Sayfa Metni:
»»
Anadolu Merkezli Dünya Tarihi-Me’ler
Me’ler
Sümerlerde evrenin yaradılışının
ilk gününden itibaren onu yöneten ve işleyişini sağlayan Tanrısal yasalar,
kurallar ve düzenlemelere Me denir demiştik.
Evrendeki temel güçlerin denetimi
başlangıçtaki dört tanrının elindedir (An, Ki, Enlil ve Enki). Evrendeki düzen
ve yasa dört temel tanrının uyumlu bir şekilde çalışmasına bağlıdır. Dört temel
tanrının uyumlu bir şekilde çalışabilmeleri, evren ve toplumsal ilişkilerdeki
her şeyi bir plana göre düzenleyen ve işleten, temel kural ve düzenlemeleri
kapsayan Me'lere uygun davranmalarına bağlıdır. Bütün anlatılacak olanlara
rağmen Me'lerin ne olduğu tam olarak anlaşılmış değildir.
««
Sağlanan Malzeme:
»»
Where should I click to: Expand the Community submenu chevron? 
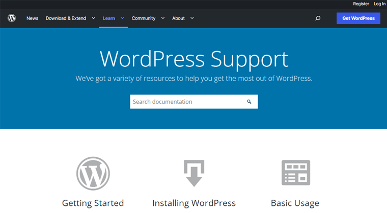click(163, 18)
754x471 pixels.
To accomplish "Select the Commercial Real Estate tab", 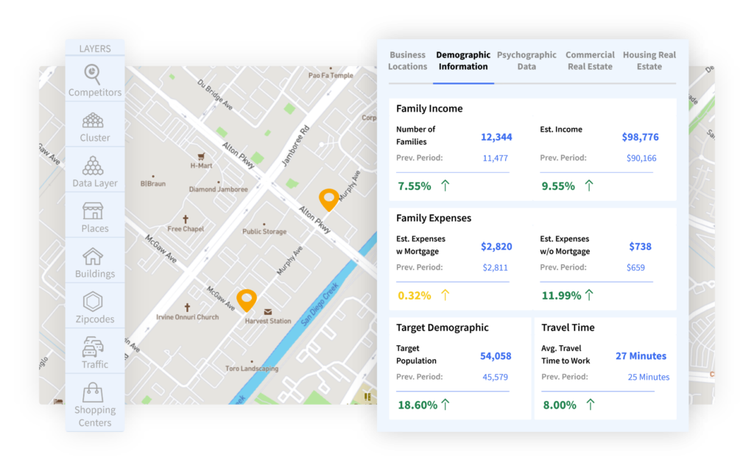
««
Alıştırma Yönergesi:
Lütfen Me'ler üzerine olan metinde "Anadolu Merkezli Dünya" ifadesinden "Me denir demiştik." ifadesine kadar uzanan kısmı hiç değiştirmeden alıntılayın.

Yazılı Yanıt:
Anadolu Merkezli Dünya Tarihi-Me’ler
Me’ler
Sümerlerde evrenin yaradılışının
ilk gününden itibaren onu yöneten ve işleyişini sağlayan Tanrısal yasalar,
kurallar ve düzenlemelere Me denir demiştik.